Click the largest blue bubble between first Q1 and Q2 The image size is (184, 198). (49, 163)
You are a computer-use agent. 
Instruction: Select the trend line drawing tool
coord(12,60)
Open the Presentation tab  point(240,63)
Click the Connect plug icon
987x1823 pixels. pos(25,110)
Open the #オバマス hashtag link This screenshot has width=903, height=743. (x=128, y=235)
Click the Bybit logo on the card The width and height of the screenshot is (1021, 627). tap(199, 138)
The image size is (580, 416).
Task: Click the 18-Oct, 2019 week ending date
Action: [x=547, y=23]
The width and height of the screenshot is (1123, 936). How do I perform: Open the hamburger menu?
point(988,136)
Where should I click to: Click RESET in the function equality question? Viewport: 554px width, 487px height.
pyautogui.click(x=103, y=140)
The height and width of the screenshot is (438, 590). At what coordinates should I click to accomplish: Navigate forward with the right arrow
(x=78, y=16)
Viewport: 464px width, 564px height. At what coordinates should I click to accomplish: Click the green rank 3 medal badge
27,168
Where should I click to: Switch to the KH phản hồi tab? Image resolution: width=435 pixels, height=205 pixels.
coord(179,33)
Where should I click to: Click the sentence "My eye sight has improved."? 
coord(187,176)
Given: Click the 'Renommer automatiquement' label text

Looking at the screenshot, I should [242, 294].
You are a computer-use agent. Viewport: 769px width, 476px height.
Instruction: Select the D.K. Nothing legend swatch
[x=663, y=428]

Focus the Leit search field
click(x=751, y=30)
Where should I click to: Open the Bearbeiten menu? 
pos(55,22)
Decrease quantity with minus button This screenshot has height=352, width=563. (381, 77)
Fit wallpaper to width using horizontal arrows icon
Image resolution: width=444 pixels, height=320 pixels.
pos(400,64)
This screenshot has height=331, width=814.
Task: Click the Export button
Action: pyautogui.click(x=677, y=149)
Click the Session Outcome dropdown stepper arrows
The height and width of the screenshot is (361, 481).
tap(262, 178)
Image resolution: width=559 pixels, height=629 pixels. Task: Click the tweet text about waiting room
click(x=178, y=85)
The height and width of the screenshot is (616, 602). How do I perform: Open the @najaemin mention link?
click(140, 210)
···
(Work instructions):
Produce a word-for-word copy of everything above from the line holding "Viewport: 464px width, 564px" down to the line holding "Fit wallpaper to", with both of those lines kept.

(Answer below):
Viewport: 464px width, 564px height. At what coordinates should I click to accomplish: Click the green rank 3 medal badge
27,168
Where should I click to: Switch to the KH phản hồi tab? Image resolution: width=435 pixels, height=205 pixels.
coord(179,33)
Where should I click to: Click the sentence "My eye sight has improved."? 
coord(187,176)
Given: Click the 'Renommer automatiquement' label text

Looking at the screenshot, I should [242, 294].
You are a computer-use agent. Viewport: 769px width, 476px height.
Instruction: Select the D.K. Nothing legend swatch
[x=663, y=428]

Focus the Leit search field
click(x=751, y=30)
Where should I click to: Open the Bearbeiten menu? 
pos(55,22)
Decrease quantity with minus button This screenshot has height=352, width=563. (381, 77)
Fit wallpaper to width using horizontal arrows icon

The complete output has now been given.